StatusCount7032@reddit
2.4L. I know. I have one :)
varezhka11@reddit
Ah yes, the 4B12 world engine in the PHEV. I don't have the reliability figure, but I won't be too surprised if they turned out to be more durable than the Nissan PR engine in the gas models.
ConversationEasy7134@reddit
Had a rogue. Never had that many problems. That won’t be with their maxima they will survive. Time to belly up Nissan 👋🏻
phxees@reddit
Another win for ICE.
Suecra@reddit
Sarcastic?
iHaveLotsofCats94@reddit
So is everyone. 6.2 issues in GM trucks, Toyota's recall on the new 6 cylinders in Tundras, Fords with oil consumption/oil pump belt issues (different motors, but still). Seems to be the hot new thing
opeth_close@reddit
Firmware update incoming
KingHauler@reddit
With how little money Nissan makes, this might be the final budget to bankrupt them.

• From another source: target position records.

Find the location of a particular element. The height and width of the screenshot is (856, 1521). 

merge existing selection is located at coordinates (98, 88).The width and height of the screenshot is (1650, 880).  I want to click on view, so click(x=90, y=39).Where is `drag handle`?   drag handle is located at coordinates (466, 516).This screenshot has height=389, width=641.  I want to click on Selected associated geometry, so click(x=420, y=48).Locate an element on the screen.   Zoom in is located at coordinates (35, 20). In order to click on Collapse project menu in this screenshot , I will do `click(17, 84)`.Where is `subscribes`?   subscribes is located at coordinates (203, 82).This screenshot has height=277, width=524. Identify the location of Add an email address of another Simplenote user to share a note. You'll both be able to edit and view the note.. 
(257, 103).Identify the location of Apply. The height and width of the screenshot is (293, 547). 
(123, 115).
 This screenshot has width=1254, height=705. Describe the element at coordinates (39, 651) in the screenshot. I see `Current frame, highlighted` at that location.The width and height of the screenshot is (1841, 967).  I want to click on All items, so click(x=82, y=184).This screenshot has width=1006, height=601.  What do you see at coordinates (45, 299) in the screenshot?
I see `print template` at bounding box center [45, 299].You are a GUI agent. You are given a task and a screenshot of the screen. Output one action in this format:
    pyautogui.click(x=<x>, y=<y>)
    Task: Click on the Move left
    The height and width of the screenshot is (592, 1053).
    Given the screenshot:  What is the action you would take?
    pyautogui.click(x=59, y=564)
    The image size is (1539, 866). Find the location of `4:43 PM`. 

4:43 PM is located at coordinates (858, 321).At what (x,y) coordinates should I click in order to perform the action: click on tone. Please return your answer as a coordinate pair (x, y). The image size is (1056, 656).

Educational_Age_1333@reddit
Where is hi I'm bored to tell us that porsche gets shit on in this sub more than any other builder on the 50th Nissan hate post of the week.
ikilledtupac@reddit (OP)
Huh
Educational_Age_1333@reddit
One of the dudes that posts on here constantly said the other day the 911 gets shit on more than any other car mean while this sub and reddit in general have a mega rage boner for Nissan.
Xinonix1@reddit
Nissan now, Stellantis recalling vehicles for 2 different reasons… hard times!
PiratedTuba@reddit
Looks like it's mostly the 3-cylinders and turbo 4-cylinders. I didn't know Nissan had any 3-cylinders. At least my sister's Altima is safe, although everything else on her car is fucked.
yawetag1869@reddit
God damn, everyone was telling Nissan to be more like BMW but not like this!
Shitadviceguy@reddit
Seems to be limited to US built versions at the moment.
goaelephant@reddit
I just knew, knew knew this engine would be a problem the moment it was announced
kyonkun_denwa@reddit
It’s a shame, because I drove a 3-cylinder Rogue and the VC Turbo engine was WAY more spirited than the QR25DE that it replaced and had a way nicer engine note. But I was like you and thought “I’m not so sure I’d buy one of these”
SleeperMuscle@reddit
They will be fine. Ford has had their cars catch on fire for decades.
mini4x@reddit
cam phasers anyone?
jmardoxie@reddit
Here we go again. This will not help their sales.
kyonkun_denwa@reddit
I fucking knew this was going to be about the KR15DDT before I even opened it.
sicilian504@reddit
Someone either transferred from GM, or has a future at GM.
StonedBooty@reddit
Ah, so like the Toyota Tundra engine recall from a year ago
GibsonNation@reddit
Is this the variable compressions engine that Nissan spent 20 years developing and saved 1 mpg?
ikilledtupac@reddit (OP)
And had a weird expensive as campaign about yes.
ikilledtupac@reddit (OP)
That’s the one!
mkcoia@reddit
Here's an actual automotive article on the topic: https://www.caranddriver.com/news/a65299070/nissan-rogue-altima-infiniti-qx50-gx55-engine-failure-recall/
oooranooo@reddit
Well, at least they’re not going to continue building them that way for over a decade.